Long range ordered (LRO) alloys are like intermetallic compounds whose atoms are arranged in order below a critical ordering temperature, TC. The term "long range order" refers to alloys having ordered structure extending for a distance of more than about 100 atoms in a single domain. Group IV-B metals are Ti, Zr, Hf, and their mixtures as classified in the periodic table of Webster's 3d New International Dictionary, P. B. Gove, Ed., G&C Merriam Co., Springfield, Mass. (1967).

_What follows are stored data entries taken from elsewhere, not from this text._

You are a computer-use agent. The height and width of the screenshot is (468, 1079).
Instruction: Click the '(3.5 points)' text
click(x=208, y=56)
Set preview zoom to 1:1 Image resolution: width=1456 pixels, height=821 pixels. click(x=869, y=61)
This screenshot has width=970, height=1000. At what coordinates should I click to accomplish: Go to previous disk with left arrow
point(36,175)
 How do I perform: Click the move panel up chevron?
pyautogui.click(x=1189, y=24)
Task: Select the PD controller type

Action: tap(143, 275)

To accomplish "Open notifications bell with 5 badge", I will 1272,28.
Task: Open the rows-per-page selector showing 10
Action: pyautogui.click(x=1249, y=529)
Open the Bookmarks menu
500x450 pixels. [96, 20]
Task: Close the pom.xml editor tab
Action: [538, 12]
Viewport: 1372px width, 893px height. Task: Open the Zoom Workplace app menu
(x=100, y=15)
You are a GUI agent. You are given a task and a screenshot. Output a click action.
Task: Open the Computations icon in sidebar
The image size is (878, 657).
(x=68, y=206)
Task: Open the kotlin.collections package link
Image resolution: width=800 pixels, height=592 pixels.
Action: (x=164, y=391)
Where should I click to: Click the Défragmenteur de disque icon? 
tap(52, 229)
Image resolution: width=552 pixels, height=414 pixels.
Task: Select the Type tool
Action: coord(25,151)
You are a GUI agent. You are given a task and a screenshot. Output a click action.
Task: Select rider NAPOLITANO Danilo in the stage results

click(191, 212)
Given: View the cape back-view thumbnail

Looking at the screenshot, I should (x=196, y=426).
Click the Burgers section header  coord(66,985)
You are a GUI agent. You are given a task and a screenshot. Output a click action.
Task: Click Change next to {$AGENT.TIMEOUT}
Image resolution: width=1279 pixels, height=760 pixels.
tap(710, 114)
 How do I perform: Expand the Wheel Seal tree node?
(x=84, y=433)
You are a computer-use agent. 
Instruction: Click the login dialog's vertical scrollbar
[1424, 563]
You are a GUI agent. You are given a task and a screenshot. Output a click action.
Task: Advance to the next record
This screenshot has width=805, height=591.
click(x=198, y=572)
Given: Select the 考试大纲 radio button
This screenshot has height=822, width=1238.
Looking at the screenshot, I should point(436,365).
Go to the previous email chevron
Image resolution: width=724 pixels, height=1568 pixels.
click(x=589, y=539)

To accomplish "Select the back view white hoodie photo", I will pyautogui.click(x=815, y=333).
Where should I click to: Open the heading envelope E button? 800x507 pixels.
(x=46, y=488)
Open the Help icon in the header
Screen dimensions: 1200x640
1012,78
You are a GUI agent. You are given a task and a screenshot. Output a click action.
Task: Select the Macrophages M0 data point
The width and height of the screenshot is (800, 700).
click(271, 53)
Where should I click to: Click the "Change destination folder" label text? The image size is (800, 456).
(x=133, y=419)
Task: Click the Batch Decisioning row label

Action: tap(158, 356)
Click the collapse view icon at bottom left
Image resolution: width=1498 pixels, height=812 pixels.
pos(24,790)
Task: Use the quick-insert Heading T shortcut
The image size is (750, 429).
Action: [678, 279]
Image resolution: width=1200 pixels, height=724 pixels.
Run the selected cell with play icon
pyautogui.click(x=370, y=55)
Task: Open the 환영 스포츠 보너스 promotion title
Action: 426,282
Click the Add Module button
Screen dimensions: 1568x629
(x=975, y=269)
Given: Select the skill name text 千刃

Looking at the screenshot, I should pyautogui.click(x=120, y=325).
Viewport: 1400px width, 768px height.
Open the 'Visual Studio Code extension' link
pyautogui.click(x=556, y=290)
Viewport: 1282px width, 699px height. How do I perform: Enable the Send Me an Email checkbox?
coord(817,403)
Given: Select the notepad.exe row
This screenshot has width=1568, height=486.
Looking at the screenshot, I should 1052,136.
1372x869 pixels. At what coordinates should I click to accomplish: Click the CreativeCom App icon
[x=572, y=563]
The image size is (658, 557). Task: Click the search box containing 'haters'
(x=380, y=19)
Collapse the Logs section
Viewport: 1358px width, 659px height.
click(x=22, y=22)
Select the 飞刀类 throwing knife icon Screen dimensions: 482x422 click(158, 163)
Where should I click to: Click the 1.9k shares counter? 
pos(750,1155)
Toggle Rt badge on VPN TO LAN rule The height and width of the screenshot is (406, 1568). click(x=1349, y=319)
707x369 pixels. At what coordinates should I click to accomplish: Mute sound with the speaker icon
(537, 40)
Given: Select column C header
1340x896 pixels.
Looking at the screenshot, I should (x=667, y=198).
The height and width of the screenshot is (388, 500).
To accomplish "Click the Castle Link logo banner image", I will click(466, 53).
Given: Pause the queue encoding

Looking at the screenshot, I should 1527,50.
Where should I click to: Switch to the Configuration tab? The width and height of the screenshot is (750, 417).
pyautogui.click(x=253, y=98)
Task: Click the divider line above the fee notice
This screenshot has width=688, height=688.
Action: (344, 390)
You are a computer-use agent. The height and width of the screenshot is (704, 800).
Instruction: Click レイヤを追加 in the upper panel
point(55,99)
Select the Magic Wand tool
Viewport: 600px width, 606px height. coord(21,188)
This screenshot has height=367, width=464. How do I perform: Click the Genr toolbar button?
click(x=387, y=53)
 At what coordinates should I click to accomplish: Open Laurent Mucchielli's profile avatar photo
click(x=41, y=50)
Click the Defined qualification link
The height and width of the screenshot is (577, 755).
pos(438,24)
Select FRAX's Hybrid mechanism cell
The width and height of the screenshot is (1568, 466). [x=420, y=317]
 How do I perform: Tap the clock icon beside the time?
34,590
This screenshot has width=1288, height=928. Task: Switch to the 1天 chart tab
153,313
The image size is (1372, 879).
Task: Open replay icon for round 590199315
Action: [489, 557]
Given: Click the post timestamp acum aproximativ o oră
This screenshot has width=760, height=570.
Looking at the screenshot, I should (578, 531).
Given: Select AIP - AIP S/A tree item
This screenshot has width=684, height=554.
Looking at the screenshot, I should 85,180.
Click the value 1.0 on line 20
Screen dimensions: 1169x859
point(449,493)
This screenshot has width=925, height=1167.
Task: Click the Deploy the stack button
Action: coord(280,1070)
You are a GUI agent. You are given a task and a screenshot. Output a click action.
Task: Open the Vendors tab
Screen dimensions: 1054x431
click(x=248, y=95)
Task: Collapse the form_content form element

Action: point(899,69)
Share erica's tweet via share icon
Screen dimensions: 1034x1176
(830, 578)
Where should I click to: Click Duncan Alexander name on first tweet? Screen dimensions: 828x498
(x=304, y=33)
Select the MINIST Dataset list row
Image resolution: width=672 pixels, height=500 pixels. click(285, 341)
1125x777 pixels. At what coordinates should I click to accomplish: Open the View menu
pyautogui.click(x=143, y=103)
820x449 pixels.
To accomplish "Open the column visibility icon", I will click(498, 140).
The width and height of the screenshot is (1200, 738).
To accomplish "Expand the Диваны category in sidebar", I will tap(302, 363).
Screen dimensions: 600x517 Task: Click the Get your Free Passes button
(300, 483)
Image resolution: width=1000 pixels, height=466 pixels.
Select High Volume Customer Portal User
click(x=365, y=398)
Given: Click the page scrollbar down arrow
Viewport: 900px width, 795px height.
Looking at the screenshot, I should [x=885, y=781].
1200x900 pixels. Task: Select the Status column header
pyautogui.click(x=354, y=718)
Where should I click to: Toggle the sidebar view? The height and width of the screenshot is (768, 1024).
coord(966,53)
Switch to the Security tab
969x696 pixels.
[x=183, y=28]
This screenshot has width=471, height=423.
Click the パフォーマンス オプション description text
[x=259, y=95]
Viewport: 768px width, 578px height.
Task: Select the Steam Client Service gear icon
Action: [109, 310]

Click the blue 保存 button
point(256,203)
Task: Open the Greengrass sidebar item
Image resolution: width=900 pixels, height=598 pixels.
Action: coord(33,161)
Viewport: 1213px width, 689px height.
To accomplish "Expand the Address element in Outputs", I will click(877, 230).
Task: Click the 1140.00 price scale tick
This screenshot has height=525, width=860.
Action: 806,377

A principal disadvantage associated with high-temperature applications of LRO alloys has been lack of ductility or tensile elongation reducing fabricability due to brittleness. One approach for improving ductility and subsequent applicability to structural components for LRO alloys is disclosed in assignee's U.S. Pat. No. 4,144,059 which issued Mar. 13, 1979, in the name of Chain T. Liu and Henry Inouye, entitled "Ductile Long Range Ordered Alloy With High Critical Ordering Temperature and Wrought Articles Fabricated Therefrom." The Co-based alloys described therein have the nominal composition V(Co,Fe)3 or V(Co,Fe,Ni)3 and comprise by weight 22-23% V, 14-30% Fe, 37-64% Co, and 0-10% Ni. The alloys (LRO-1 to 4) of this patent are relatively expensive due to the high cost limited supply of cobalt and have limited applicability in nuclear environments because of the high neutron-absorption cross section of cobalt.
Another approach to providing ductile LRO alloys is disclosed in assignee's U.S. Pat. No. 4,238,229 which issued Dec. 9, 1980, in the name of Chain T. Liu, et al, entitled "Fe-Based Long Range Ordered Alloy." The Fe-based alloys described therein have the nominal composition V(Fe,Ni)3 or V(Fe,Ni,Co)3 and comprise by weight 22-23% V, 35-50% Fe, 0-22% Co, and 19-40% Ni. These alloys contain less than 22% by weight Co and have superior nuclear properties and lower costs than Co-based alloys of U.S. Pat. No. 4,144,059. The Fe-based alloys also exhibit improved mechanical properties at elevated temperatures. However, these improved properties of Fe-based alloys (LRO-15 to 18) occur at slightly lower temperatures than for Co-based alloys of U.S. Pat. No. 4,144,059.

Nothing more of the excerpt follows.